● Stated exercise
List each line in the listing below that contains the word "size".

● Entries
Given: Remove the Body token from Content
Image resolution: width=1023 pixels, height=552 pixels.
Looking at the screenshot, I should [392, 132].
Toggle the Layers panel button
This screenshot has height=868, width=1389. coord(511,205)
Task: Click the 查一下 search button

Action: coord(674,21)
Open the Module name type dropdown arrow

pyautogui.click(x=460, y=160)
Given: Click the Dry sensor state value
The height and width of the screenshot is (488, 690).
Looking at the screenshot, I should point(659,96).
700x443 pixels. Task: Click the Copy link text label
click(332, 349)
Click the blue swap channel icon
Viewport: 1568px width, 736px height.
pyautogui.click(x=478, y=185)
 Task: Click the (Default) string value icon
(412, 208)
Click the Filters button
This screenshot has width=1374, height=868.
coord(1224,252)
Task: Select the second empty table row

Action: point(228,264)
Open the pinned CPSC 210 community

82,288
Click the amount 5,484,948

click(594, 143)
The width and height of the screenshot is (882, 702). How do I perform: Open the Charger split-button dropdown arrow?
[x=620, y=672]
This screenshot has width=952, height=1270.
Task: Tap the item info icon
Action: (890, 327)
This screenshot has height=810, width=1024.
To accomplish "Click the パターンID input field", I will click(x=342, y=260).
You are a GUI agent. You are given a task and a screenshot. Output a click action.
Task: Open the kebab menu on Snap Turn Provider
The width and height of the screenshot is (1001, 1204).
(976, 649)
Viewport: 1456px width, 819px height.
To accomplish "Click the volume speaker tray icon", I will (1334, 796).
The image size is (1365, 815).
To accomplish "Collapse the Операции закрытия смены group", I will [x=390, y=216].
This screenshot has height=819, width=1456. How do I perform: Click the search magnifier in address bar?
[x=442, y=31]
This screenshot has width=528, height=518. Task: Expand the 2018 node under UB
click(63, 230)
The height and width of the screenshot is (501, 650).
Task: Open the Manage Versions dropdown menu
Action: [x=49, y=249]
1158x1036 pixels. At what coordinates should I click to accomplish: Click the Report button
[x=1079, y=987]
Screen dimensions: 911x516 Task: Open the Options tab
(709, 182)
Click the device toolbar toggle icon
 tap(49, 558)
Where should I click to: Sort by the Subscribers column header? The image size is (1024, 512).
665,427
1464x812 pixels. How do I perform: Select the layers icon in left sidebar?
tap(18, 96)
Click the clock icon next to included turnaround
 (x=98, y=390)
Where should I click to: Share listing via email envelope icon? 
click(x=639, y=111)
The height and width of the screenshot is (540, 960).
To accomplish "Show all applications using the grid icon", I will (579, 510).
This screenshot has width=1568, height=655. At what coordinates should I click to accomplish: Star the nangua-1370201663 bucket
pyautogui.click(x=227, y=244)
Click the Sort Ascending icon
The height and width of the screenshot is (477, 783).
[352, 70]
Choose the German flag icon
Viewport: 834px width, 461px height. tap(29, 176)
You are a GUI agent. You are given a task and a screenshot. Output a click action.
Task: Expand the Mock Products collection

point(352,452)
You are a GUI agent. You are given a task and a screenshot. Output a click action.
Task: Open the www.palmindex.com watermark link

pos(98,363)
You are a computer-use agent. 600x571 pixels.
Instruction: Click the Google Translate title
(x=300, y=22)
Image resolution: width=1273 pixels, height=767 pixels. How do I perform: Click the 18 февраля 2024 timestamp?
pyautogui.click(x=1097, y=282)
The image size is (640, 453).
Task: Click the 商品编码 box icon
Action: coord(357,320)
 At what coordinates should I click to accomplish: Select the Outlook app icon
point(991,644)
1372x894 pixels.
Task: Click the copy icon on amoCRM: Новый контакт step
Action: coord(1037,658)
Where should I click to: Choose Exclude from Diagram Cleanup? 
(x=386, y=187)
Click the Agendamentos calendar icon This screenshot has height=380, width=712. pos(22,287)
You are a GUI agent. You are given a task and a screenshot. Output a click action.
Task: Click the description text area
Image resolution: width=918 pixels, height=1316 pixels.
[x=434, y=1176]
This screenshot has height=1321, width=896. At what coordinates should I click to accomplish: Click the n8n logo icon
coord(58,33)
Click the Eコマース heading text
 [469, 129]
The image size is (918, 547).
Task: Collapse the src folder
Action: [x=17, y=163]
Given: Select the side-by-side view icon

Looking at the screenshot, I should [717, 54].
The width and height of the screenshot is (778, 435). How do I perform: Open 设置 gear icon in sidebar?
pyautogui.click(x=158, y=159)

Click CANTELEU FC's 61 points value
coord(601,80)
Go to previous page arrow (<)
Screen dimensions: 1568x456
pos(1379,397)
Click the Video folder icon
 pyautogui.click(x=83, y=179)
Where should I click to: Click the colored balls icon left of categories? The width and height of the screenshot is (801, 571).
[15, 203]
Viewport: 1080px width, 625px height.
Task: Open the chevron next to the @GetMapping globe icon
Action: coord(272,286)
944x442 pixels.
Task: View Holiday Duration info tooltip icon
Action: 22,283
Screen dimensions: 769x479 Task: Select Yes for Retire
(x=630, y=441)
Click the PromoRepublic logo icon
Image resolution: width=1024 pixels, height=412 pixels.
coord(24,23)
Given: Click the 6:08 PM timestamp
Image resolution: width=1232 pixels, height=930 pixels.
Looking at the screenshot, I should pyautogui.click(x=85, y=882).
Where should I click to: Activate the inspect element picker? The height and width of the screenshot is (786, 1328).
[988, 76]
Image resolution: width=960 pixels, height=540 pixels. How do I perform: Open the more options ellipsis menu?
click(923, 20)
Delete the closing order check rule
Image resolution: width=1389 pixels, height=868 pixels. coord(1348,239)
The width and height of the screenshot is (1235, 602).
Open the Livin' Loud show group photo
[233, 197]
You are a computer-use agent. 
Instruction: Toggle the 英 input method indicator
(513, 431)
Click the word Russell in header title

● The response
The image size is (1365, 815).
Where should I click to: Sort by the Subscribers column header? The image size is (1024, 512).
The image size is (640, 453).
The image size is (918, 547).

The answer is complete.